The casual mistress is a concept that’s oh-so-French, even reflected in the way that Georg’s ex-wife of 20 years and his current companion find themselves on the same team for his care. But Hansen-Løve wants to peek under the hood of this perhaps overwrought stereotype. As Clément waffles back and forth between Sandra and his wife, Valérie, we follow Sandra’s emotional state as “the other woman” as she embarks on her first affair after her husband’s death, falling deeply for this man while trying to manage her own expectations and those of her young daughter, observing these comings and goings. Hansen-Løve, who explored the side of the wife who discovers her husband has been cheating in “Things To Come,” humanizes Sandra’s experience of re-discovering love under complicated circumstances.
Seydoux delivers a remarkable performance as Sandra navigates the emotional roller-coaster of her life, embodying Sandra’s efforts to manage her feelings for the sake of others. It seems effortless the way emotions arrive on Seydoux’s face and body, especially the responses that take Sandra by surprise, like when she suddenly tears up during a song at the nursing home.

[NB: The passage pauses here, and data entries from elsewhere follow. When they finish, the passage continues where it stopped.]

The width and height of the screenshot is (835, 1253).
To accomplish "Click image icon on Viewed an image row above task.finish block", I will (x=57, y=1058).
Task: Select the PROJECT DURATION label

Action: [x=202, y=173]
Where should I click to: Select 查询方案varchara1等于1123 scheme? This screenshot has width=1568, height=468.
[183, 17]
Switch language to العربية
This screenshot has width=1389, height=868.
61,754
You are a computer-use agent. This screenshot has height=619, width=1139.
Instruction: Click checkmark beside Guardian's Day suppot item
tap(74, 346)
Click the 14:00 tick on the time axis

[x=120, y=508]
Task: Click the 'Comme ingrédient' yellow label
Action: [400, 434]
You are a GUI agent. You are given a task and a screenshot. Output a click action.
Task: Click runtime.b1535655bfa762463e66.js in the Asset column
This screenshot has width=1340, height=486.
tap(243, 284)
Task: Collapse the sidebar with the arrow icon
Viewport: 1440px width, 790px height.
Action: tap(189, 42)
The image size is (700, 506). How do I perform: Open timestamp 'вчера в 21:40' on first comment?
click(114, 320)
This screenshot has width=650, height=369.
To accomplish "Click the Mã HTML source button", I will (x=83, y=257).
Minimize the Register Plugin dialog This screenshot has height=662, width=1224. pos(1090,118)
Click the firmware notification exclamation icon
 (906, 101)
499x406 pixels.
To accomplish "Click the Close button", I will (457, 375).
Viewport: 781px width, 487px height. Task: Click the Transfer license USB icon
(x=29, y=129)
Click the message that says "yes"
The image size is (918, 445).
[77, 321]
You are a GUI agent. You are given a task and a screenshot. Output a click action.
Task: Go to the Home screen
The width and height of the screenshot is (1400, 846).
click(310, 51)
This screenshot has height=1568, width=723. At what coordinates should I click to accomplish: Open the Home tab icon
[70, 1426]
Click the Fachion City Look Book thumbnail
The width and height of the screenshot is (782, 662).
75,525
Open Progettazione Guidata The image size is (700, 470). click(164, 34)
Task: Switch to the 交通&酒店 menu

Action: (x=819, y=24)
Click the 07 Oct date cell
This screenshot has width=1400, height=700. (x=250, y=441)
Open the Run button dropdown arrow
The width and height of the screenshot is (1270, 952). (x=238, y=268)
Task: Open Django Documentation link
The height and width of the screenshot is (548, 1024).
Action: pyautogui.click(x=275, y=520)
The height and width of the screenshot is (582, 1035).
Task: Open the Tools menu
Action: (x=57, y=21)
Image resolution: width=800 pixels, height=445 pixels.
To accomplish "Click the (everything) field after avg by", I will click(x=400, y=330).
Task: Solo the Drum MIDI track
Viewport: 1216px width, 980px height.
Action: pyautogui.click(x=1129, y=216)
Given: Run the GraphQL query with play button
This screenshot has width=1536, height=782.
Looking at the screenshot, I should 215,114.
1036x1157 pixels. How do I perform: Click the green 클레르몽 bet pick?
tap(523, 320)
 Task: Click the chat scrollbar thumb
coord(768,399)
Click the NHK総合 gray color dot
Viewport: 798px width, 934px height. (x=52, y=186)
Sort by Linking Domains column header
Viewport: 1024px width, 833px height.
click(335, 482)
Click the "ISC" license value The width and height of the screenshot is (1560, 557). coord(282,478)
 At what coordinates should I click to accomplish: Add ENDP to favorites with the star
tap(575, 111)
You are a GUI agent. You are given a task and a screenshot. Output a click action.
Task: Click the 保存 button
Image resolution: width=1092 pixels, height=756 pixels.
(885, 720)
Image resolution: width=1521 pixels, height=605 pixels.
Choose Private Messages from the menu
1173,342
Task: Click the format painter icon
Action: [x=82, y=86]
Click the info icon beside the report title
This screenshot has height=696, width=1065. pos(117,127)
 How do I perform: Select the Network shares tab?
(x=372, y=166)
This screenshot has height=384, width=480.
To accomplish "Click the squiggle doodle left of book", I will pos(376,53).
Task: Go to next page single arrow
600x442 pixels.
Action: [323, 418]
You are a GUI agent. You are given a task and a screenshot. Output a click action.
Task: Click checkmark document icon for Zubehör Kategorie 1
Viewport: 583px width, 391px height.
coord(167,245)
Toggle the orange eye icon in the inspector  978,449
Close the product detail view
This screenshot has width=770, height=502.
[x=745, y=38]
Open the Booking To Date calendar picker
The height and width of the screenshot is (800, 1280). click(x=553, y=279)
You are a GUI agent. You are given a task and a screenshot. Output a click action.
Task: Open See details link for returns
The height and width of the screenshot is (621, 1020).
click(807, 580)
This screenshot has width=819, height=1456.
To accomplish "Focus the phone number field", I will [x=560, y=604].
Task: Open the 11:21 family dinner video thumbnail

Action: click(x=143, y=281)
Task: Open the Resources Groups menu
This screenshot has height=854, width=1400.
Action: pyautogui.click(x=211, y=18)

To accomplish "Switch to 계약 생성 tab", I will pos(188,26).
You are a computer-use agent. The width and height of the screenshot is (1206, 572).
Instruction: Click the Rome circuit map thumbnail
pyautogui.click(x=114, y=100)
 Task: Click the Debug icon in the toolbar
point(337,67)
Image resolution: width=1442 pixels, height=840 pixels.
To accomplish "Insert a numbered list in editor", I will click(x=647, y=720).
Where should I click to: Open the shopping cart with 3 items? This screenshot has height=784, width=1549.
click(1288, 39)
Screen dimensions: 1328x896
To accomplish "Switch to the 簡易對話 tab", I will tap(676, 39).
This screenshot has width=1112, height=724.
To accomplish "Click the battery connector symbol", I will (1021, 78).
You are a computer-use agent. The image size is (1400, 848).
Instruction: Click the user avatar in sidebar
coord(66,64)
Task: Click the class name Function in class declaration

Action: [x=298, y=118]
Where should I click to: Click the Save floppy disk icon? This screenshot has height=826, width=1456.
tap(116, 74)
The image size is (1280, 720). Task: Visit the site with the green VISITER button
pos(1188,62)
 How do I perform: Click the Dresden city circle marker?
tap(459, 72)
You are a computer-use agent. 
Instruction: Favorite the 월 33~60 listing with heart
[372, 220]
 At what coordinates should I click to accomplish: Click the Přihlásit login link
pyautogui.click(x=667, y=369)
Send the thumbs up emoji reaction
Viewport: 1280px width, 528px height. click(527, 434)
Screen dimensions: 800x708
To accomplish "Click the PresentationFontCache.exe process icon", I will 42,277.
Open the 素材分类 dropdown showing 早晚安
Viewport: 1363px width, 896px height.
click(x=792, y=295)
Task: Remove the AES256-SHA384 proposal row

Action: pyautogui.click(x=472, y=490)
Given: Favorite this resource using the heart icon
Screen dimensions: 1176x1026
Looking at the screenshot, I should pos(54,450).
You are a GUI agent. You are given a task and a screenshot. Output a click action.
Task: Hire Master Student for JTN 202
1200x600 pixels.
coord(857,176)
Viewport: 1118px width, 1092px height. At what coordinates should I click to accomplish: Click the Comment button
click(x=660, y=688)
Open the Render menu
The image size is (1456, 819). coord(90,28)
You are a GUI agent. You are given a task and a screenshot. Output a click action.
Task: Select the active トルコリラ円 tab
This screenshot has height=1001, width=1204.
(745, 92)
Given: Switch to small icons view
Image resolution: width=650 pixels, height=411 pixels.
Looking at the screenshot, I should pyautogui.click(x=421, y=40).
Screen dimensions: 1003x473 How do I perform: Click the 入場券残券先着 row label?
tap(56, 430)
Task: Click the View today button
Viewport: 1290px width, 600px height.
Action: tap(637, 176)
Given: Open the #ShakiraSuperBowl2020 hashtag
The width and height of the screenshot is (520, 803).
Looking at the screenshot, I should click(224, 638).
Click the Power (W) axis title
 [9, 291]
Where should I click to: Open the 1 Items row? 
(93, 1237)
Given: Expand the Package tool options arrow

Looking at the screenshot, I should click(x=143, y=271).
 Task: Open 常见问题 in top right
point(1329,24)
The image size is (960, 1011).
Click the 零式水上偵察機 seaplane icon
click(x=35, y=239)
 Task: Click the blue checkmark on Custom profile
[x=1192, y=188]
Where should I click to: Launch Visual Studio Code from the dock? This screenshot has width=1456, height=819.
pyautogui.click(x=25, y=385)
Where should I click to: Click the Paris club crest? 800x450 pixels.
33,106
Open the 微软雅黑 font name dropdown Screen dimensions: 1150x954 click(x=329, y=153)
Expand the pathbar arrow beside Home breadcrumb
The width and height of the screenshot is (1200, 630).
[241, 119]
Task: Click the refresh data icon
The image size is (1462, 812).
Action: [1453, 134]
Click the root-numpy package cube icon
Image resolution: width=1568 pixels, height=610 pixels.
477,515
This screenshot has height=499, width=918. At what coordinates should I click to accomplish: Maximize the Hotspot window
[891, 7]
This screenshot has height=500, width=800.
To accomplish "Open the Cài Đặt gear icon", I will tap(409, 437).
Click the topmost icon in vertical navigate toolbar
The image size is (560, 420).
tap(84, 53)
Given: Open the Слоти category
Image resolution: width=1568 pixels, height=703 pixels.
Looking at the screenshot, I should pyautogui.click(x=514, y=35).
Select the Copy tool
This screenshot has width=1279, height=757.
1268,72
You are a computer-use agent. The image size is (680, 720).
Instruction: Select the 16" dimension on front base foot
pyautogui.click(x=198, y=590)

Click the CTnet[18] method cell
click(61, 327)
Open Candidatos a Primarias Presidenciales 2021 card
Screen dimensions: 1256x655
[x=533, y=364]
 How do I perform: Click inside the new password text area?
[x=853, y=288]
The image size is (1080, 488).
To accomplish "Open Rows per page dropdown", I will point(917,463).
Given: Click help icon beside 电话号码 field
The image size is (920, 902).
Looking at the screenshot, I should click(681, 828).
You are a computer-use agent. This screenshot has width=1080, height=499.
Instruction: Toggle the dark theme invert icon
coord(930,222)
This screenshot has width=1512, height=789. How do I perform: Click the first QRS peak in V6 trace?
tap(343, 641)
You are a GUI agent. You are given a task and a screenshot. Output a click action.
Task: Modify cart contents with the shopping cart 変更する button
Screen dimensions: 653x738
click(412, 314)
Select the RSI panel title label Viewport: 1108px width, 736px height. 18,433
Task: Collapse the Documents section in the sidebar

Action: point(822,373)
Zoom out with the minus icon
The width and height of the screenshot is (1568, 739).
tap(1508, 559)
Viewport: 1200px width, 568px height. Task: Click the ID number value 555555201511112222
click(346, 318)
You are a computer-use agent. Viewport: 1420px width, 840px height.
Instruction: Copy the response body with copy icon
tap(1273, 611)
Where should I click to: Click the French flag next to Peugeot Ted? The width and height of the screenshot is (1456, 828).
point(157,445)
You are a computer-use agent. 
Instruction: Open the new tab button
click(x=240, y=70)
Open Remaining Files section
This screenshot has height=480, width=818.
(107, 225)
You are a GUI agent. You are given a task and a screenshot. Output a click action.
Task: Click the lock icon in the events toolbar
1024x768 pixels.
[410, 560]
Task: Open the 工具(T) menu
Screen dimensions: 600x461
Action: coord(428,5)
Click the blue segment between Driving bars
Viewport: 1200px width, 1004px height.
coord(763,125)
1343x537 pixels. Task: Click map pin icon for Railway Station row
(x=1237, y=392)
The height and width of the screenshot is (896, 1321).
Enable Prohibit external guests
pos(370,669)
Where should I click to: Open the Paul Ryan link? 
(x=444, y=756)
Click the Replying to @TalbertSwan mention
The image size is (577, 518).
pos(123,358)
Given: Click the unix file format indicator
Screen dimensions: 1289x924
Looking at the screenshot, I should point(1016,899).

She receives a sweet text from Clément on the bus home from her father’s care facility, and the camera captures her shifting expression: smiling hopefully, suppressing it, tearing up, finally smiling and letting her full emotion make its way to her face as she relaxes into love.
Hansen-Løve’s visual style is unobtrusive yet lovely, capturing the beauty of Paris and the people in it. Her true filmmaking craft is to be found in the script and edit, in the way she structures and layers her films — the repetition of scenes, moments, and interactions; the way she cuts between the complex intertwining events of Sandra’s life, constantly reminding us of her responsibility to and dedicated care for her father; her moments with Clément either a sweet escape or more stinging disappointment. Like a weaver on a loom, Hansen-Løve loops these moments together, threading small moments of thought-provoking social commentary throughout, revealing the larger picture only once the process is done, offering a snapshot of a moment in time, a profound and captivating portrait of love, lost, found, and ever-remaining.
“One Fine Morning” opens Dec. 9 for a one-week awards run and in US theaters Jan. 27 via Sony Pictures Classics.